#### TASK INSTRUCTIONS
With pictures left out, please repeat word for word the lines from the one containing "[Present and Review.] (1231, 96)" through the end of the records.

#### RECORDED DATA
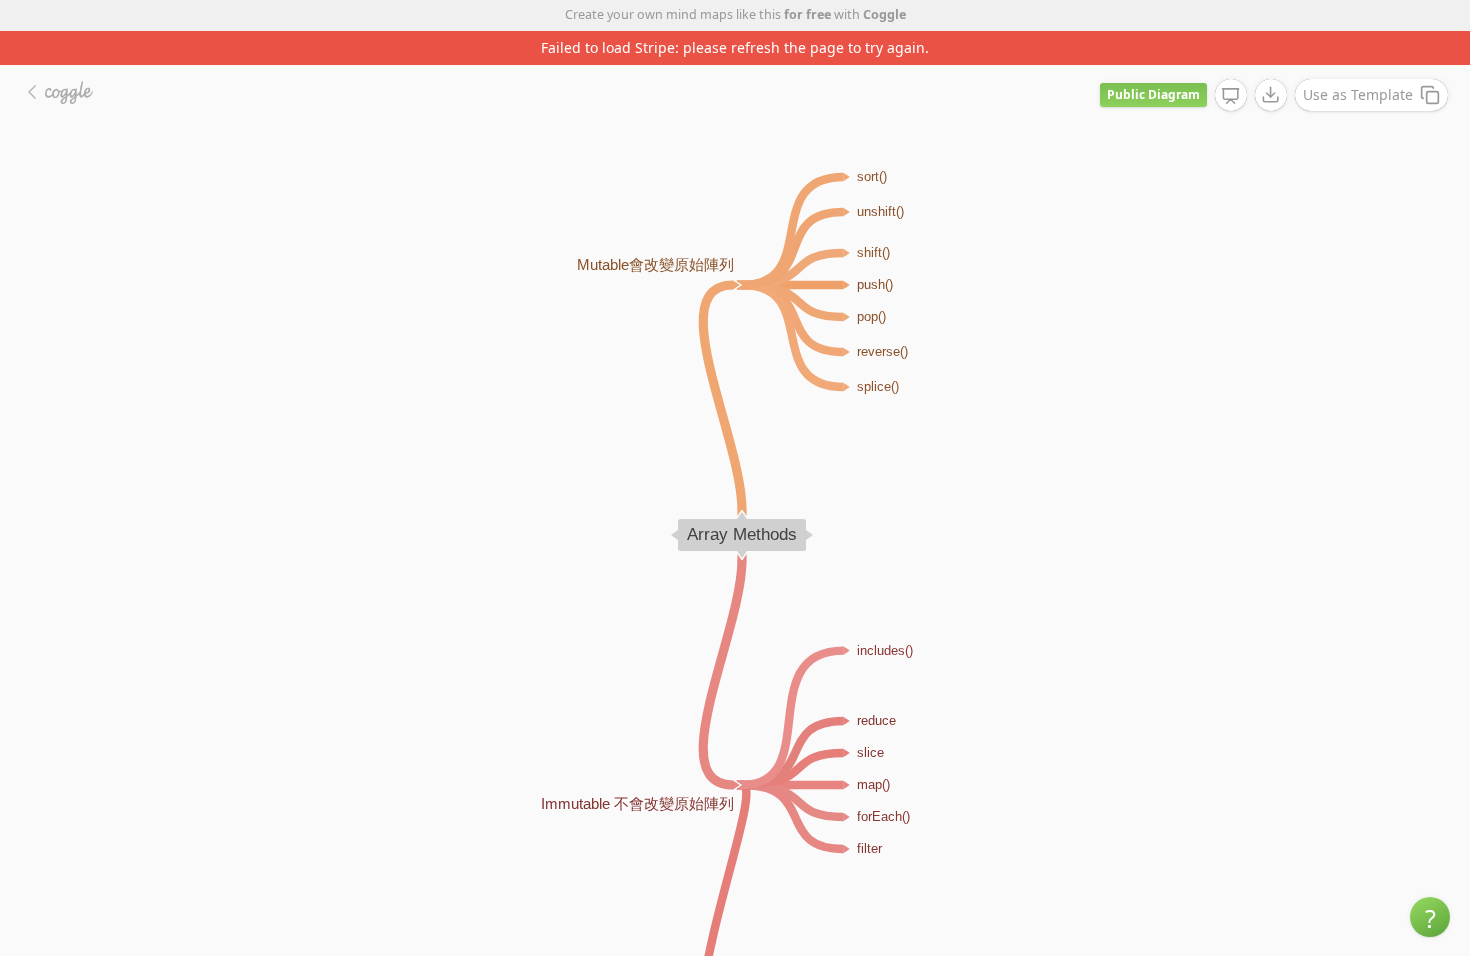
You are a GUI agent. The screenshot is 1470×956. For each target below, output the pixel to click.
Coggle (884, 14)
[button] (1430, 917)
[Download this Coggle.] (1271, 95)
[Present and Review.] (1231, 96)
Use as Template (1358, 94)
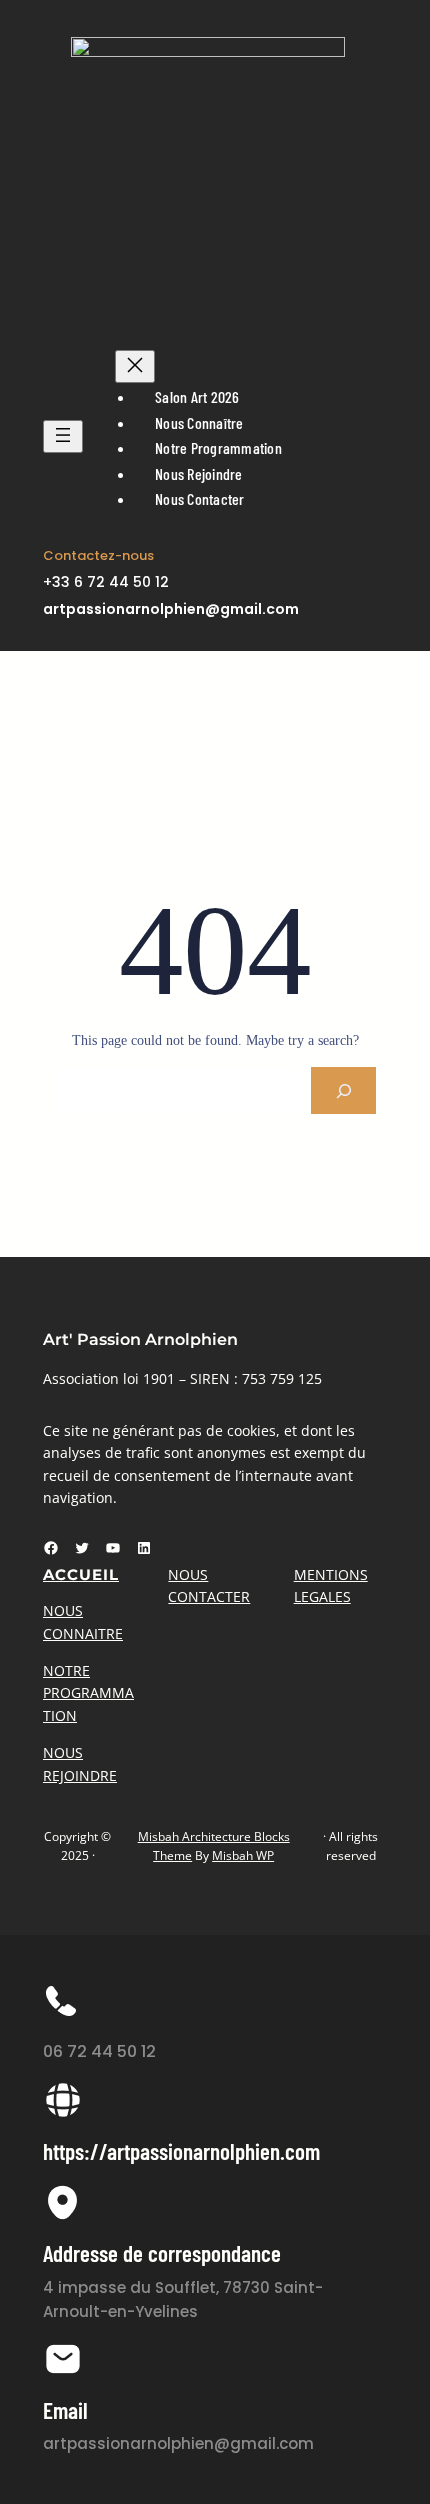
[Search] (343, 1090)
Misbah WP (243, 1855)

#### WRITTEN SOLUTION
[Present and Review.] (1231, 96)
Use as Template (1358, 94)
[Search] (343, 1090)
Misbah WP (243, 1855)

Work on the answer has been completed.